You’ll be able to do it, rather than just wishing you could.
And then, you can start building on it.
Adding new techniques.
Refining your abilities.
Becoming something of an expert at it.
Knowing that you’ve achieved what you set out to achieve.
But it all starts with that first step.
You need to walk before you can run.
You need to be patient and give yourself a chance to soak it all up.
You need to recognize that it might not always be easy, but the key to success is to just keep on going.
Here are 3 things to remember on your journey to mastering hypnosis:
- You have to be committed. Two weeks of piano lessons won’t make you a pianist. And a crash course in hypnosis won’t make you a hypnotist. To do that you need to forge ahead, making time for learning so learning can actually happen. Deciding to practice, to refine your skills, or to add to them instead of watching TV or going to the mall.
- You have to be courageous. When you’re learning anything new, you’re bound to fail at certain points. That’s why they call it learning. You probably fell off your bike a hundred times, but it didn’t stop you. You just climbed right back in the saddle and tried again. Be brave and understand that, in the end, you’re going to absolutely nail it.
- You have to be goal-focused. Even if you try to hypnotize someone and it doesn’t work, don’t give up. Keep on going. Keep on practicing. Next time, it will happen. Just like it did when you were learning to ride a bike. Go slowly, stay focused, and sooner or later everything will magically fall into place.
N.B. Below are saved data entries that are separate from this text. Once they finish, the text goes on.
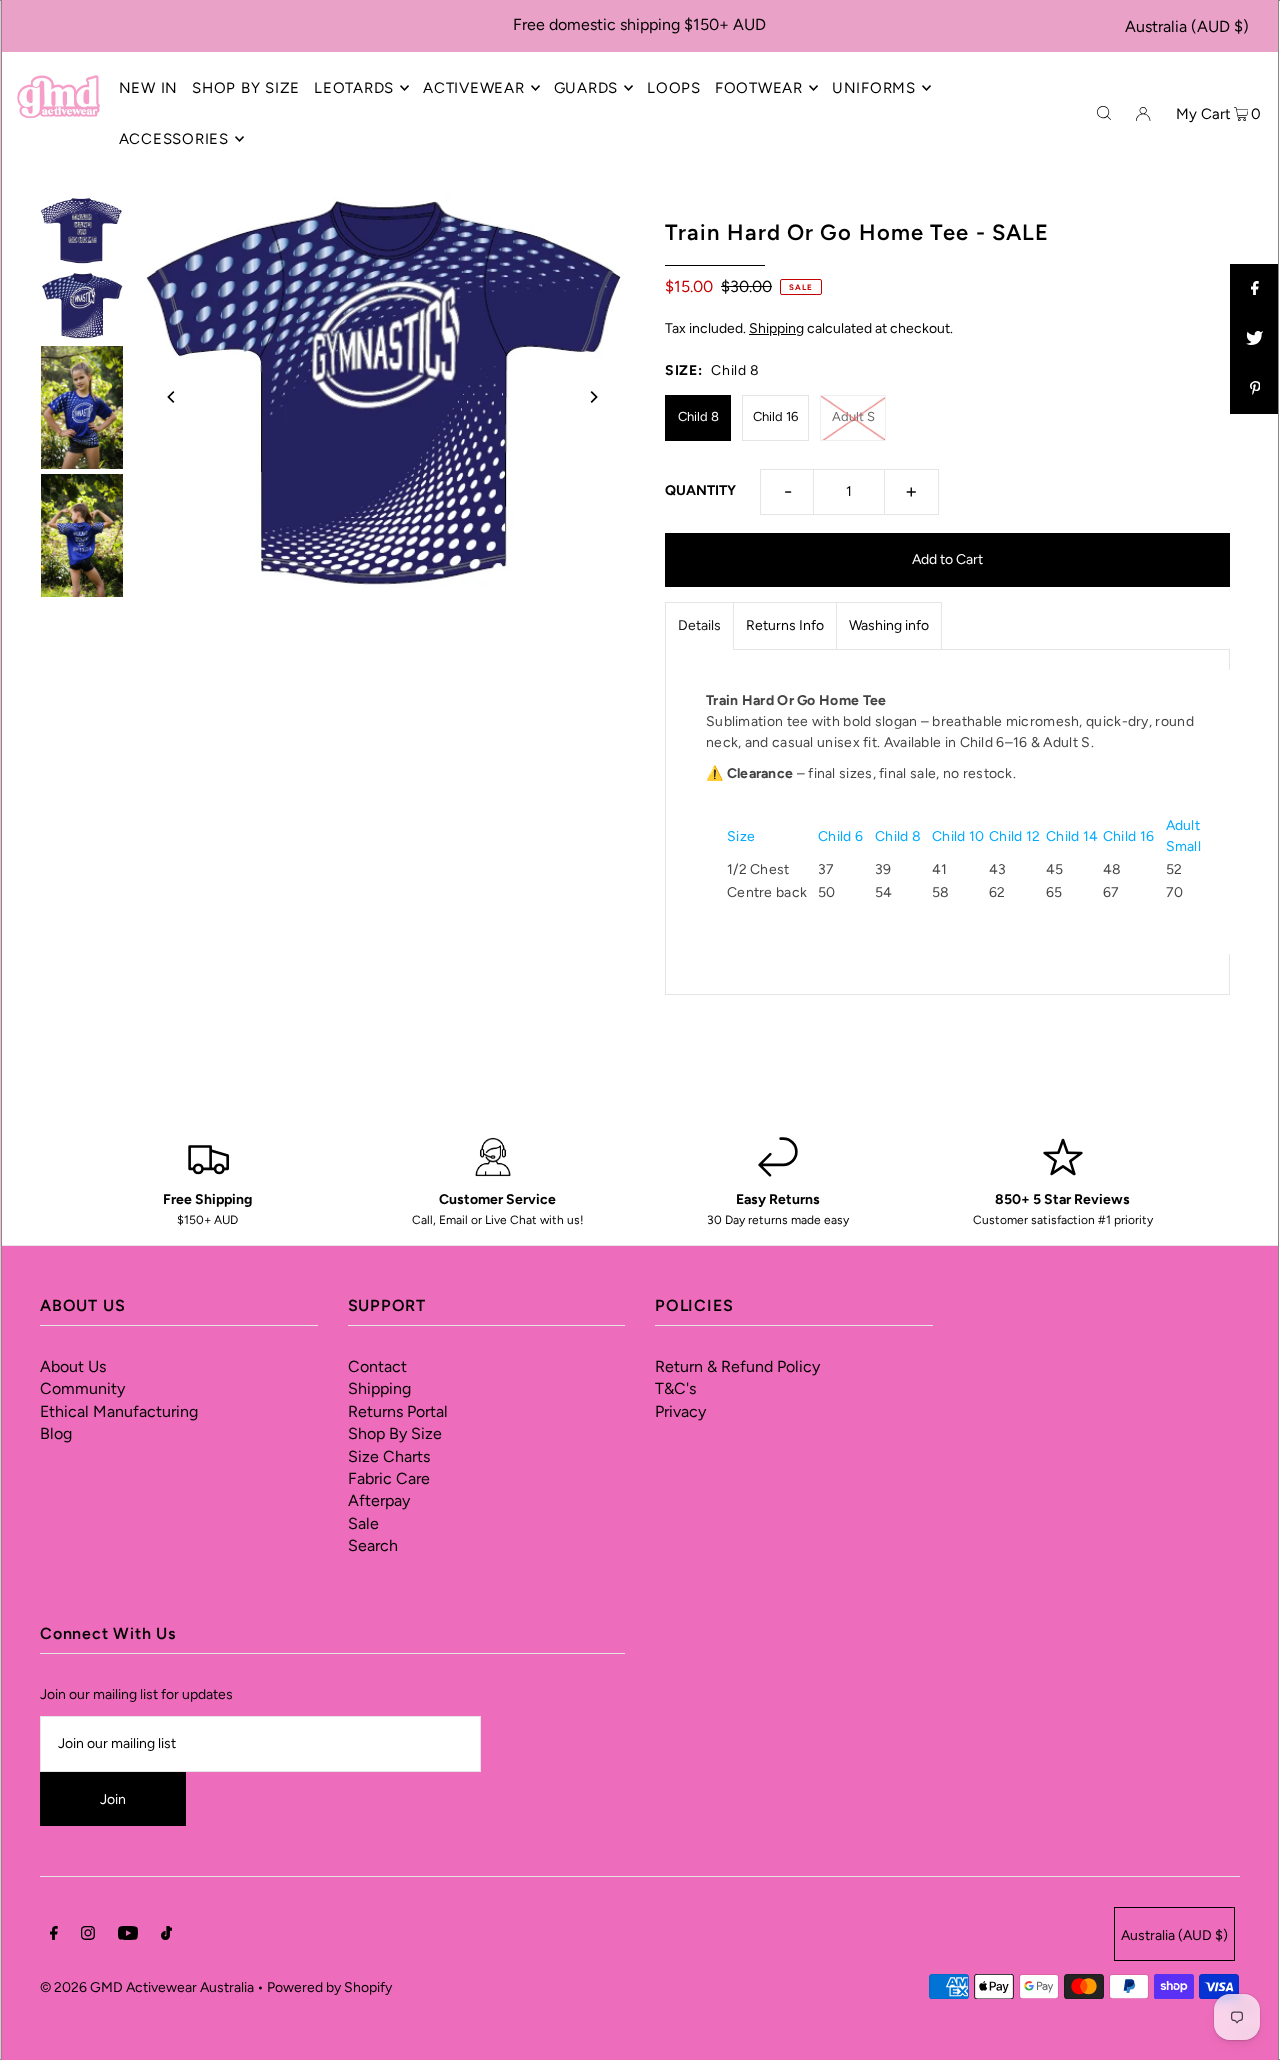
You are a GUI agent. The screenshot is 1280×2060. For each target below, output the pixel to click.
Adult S (853, 416)
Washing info (889, 625)
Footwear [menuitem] (759, 88)
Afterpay (379, 1500)
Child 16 (775, 416)
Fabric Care (389, 1478)
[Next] (593, 397)
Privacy (680, 1411)
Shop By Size (395, 1433)
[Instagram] (88, 1936)
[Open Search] (1104, 113)
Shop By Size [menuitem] (246, 88)
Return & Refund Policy (737, 1366)
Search (373, 1545)
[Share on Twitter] (1255, 339)
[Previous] (172, 397)
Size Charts (389, 1456)
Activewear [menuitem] (474, 88)
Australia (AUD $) (1187, 26)
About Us (73, 1366)
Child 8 (698, 416)
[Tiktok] (166, 1936)
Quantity (700, 490)
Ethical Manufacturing (119, 1411)
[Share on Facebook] (1255, 289)
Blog (56, 1433)
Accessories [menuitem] (174, 139)
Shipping (776, 328)
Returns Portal (398, 1411)
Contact (377, 1366)
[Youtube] (128, 1936)
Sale (363, 1523)
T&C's (675, 1388)
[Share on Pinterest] (1255, 389)
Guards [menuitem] (586, 88)
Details (699, 625)
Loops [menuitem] (674, 88)
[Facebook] (54, 1936)
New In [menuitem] (149, 88)
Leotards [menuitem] (354, 88)
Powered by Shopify (329, 1987)
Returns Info (785, 625)
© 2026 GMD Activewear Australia (147, 1987)
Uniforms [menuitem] (874, 88)
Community (82, 1388)
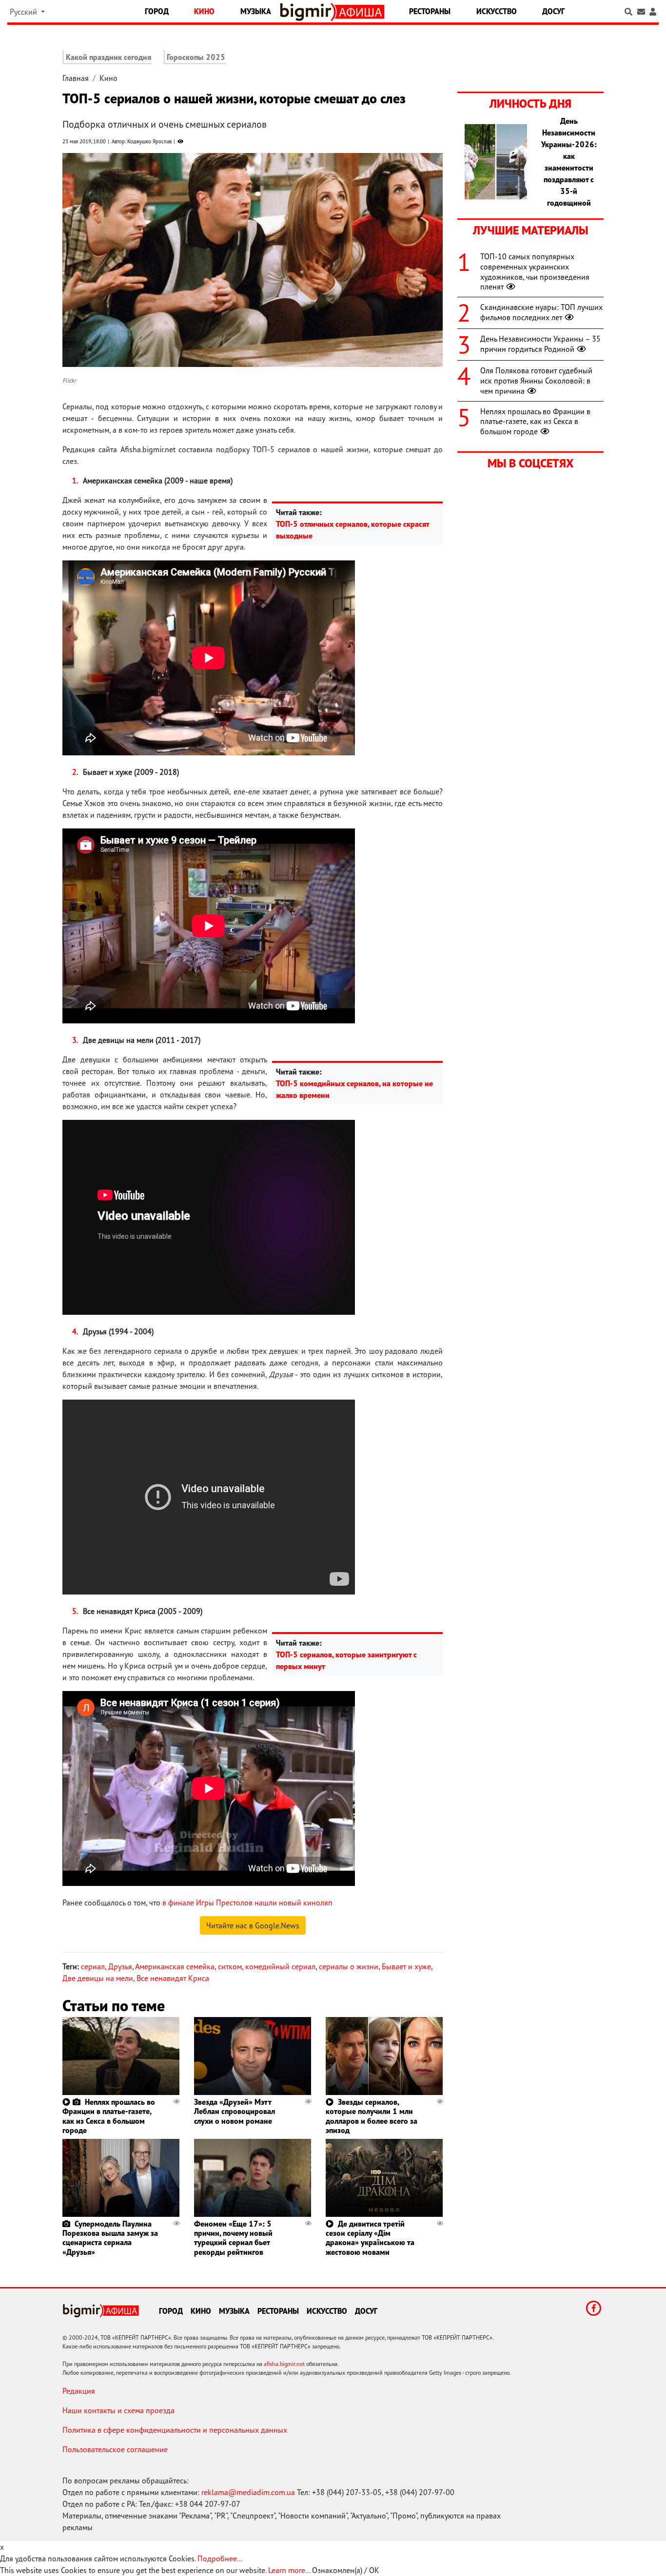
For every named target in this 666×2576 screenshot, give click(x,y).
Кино (204, 11)
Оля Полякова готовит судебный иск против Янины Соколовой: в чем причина (536, 380)
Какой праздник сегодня (108, 57)
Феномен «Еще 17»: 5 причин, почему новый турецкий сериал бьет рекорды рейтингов (233, 2238)
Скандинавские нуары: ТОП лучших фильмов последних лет (541, 312)
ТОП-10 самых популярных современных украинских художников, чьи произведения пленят (534, 271)
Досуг (553, 11)
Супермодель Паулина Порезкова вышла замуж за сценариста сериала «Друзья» (110, 2238)
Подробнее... (219, 2558)
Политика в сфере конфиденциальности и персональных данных (174, 2430)
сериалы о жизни (348, 1966)
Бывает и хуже (406, 1966)
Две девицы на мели (97, 1978)
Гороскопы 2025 (196, 57)
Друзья (120, 1966)
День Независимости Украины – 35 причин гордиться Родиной (540, 344)
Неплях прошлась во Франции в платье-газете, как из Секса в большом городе (108, 2116)
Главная (75, 78)
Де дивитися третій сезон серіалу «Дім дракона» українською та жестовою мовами (370, 2238)
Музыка (255, 11)
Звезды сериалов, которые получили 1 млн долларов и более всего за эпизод (371, 2116)
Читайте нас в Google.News (252, 1925)
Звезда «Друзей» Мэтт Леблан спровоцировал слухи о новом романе (234, 2111)
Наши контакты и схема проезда (118, 2410)
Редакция (78, 2391)
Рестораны (430, 11)
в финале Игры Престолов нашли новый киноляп (247, 1902)
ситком (230, 1966)
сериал (93, 1966)
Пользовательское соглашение (115, 2449)
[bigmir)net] (307, 11)
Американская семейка (175, 1966)
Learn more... (289, 2570)
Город (157, 11)
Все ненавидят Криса (173, 1978)
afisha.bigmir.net (284, 2363)
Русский (24, 12)
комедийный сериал (280, 1966)
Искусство (496, 11)
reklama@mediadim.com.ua (248, 2492)
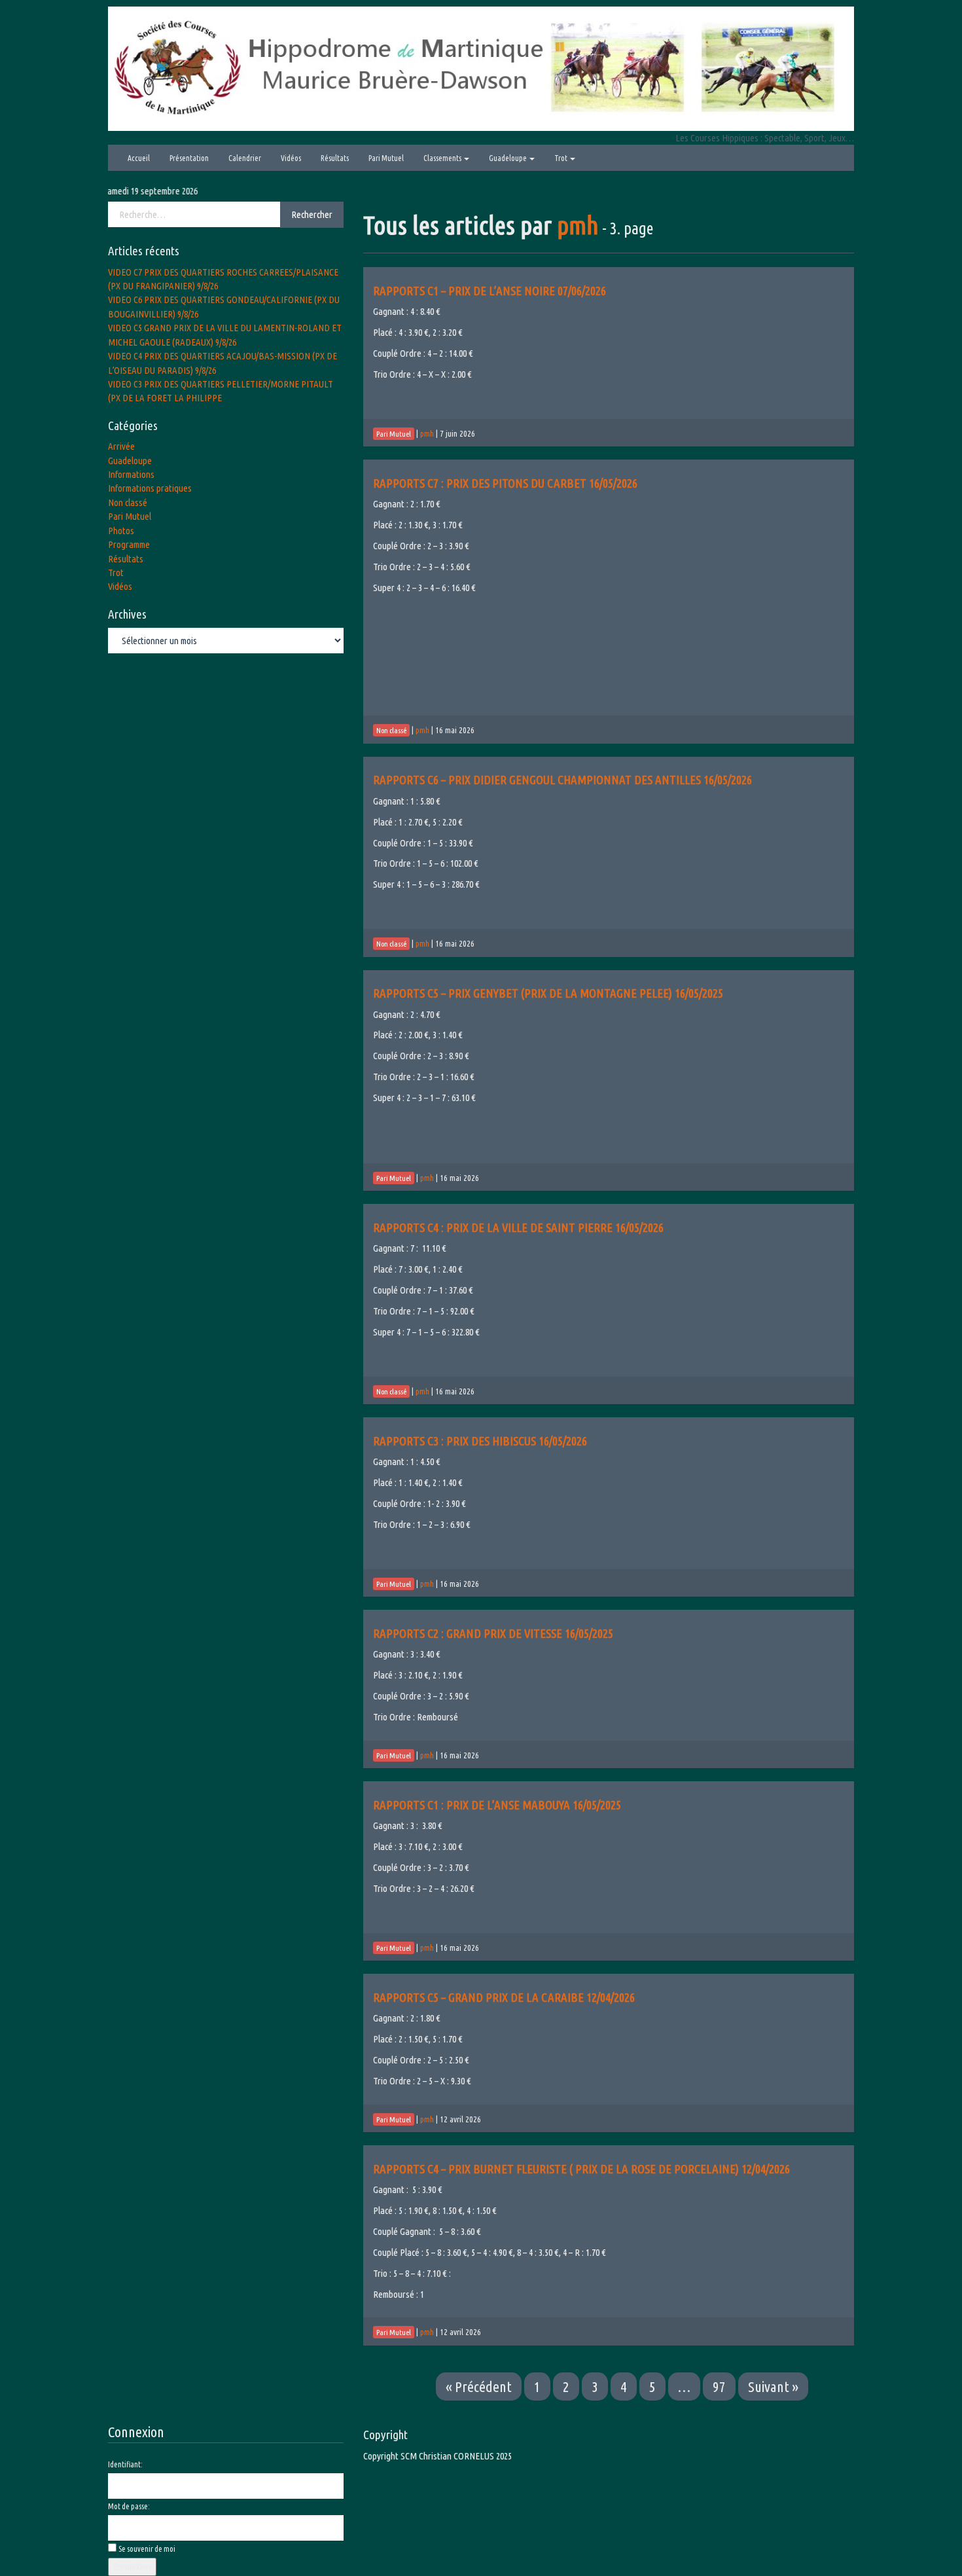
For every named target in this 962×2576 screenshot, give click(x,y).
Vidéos (291, 158)
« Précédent (479, 2386)
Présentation (189, 158)
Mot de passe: (129, 2506)
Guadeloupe (508, 158)
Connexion (132, 2566)
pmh (578, 225)
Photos (121, 530)
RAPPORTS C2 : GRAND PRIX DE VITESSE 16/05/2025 (493, 1633)
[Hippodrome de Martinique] (481, 67)
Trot (561, 158)
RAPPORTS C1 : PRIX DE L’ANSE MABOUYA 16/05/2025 (497, 1805)
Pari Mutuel (386, 158)
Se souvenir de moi (146, 2549)
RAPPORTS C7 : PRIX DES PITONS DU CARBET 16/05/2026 (505, 483)
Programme (129, 544)
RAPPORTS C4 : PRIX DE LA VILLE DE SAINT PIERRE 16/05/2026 (518, 1227)
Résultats (335, 158)
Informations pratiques (150, 488)
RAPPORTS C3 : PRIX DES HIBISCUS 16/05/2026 (480, 1441)
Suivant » (773, 2386)
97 (719, 2386)
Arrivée (121, 446)
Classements (443, 158)
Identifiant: (125, 2464)
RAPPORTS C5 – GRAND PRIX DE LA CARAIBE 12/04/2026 (504, 1997)
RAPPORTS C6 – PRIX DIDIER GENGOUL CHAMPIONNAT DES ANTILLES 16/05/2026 (562, 779)
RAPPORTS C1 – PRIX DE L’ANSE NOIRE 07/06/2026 (489, 290)
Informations (131, 474)
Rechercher (311, 214)
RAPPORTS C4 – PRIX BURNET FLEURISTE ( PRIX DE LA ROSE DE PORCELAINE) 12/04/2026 (581, 2169)
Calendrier (244, 158)
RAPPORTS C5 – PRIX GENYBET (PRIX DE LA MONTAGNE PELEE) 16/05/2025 (548, 993)
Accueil (139, 158)
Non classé (127, 502)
And remember that help is often a lot closer than you think… So as you may have guessed by now, the answer to how long it takes to learn hypnosis (and master it) is really not dissimilar to answering how long a piece of string is.
Or how long it takes to learn a new language, or particular style of dance.
As there are many variables involved.
However, more often than not, the most significant success-hindering factor boils down to your level of commitment. Which of course is a positive thing.
As it means, it’s all within your control. That if you practice everyday, perfect the basics and don’t give up at the first, second or third setback, you’ll most probably experience results quite quickly.
And given the potential it has to dramatically change your life (not to mention the lives of your subjects), the payoff for this initial commitment really is (as the saying from those famous Mastercard commercials goes)… priceless.